*PROBLEMS TO SOLVE*.
1. Answer these from the article on the assassination centenary:
(a) Which orchestra's concert formed the centerpiece of the anniversary?
(b) How old was Gavrilo Princip according to the article?
(c) Which four empires had fallen by the war's end in 1918?
2. Extract a passage from the article on the assassination centenary word for word, beginning at "The repertoire included" and stopping after "to their alliances.".

The Bosnian capital held events on Saturday, a century to the day when the archduke of Austria-Hungary, Franz Ferdinand, was shot dead while touring the Bosnian capital.

A concert by the Vienna Philharmonic orchestra formed the centrepiece of the anniversary, offering a message of unity to Europe, a continent suffering social and economic strife.

Broadcast live on dozens of television and radio stations from 6:15pm (4:15pm GMT), the repertoire was rooted in the days of the Habsburg Empire.

The repertoire included Haydn, Schubert, Berg and Brahms.

Asked about the significance of a Vienna orchestra marking the event, conductor Franz Welser-Most said: "You should not deny the burden of history." The message, he said, was "never again".

Archduke Franz Ferdinand, the heir to Austria Hungary, was murdered along with his Sophie in 1914 by a 19-year-old Bosnian Serb called Gavrilo Princip.

The single act led to the First World War, with Austria a month later attacking what was then Serbia, and dragging in the great powers of Europe according to their alliances.

At the war's end in 1918, tens of millions of people had died and four empires had fallen: The Ottoman, the German, the Russian and the Austro-Hungarian, with the British empire entering its last years.

*LISTING*.
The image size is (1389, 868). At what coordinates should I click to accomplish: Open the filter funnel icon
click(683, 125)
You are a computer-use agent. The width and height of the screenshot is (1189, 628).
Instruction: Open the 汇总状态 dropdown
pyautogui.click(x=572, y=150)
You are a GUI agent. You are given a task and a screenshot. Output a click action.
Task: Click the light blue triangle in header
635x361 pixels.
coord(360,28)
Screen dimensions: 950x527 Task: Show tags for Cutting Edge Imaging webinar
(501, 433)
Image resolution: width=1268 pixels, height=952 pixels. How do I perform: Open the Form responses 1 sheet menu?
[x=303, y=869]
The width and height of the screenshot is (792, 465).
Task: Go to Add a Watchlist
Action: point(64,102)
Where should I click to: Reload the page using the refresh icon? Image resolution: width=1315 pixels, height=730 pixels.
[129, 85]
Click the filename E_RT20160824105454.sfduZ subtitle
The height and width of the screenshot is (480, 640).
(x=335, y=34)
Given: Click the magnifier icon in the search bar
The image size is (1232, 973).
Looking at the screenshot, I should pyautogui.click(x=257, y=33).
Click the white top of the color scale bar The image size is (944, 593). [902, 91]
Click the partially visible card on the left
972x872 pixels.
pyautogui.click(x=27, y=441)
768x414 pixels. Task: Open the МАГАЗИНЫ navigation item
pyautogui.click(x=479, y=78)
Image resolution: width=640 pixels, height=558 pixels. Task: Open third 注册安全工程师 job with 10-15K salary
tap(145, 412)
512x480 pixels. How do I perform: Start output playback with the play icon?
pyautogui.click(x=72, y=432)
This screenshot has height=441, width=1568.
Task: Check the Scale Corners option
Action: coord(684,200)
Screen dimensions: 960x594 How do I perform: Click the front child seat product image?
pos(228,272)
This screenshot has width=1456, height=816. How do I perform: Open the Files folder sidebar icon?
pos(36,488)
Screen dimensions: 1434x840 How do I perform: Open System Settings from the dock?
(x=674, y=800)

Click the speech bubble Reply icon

*ANSWERS TO THE TASKS*.
1.
(a) The Vienna Philharmonic orchestra.
(b) He was 19 years old.
(c) The Ottoman, the German, the Russian and the Austro-Hungarian empires.

2.
The repertoire included Haydn, Schubert, Berg and Brahms.

Asked about the significance of a Vienna orchestra marking the event, conductor Franz Welser-Most said: "You should not deny the burden of history." The message, he said, was "never again".

Archduke Franz Ferdinand, the heir to Austria Hungary, was murdered along with his Sophie in 1914 by a 19-year-old Bosnian Serb called Gavrilo Princip.

The single act led to the First World War, with Austria a month later attacking what was then Serbia, and dragging in the great powers of Europe according to their alliances.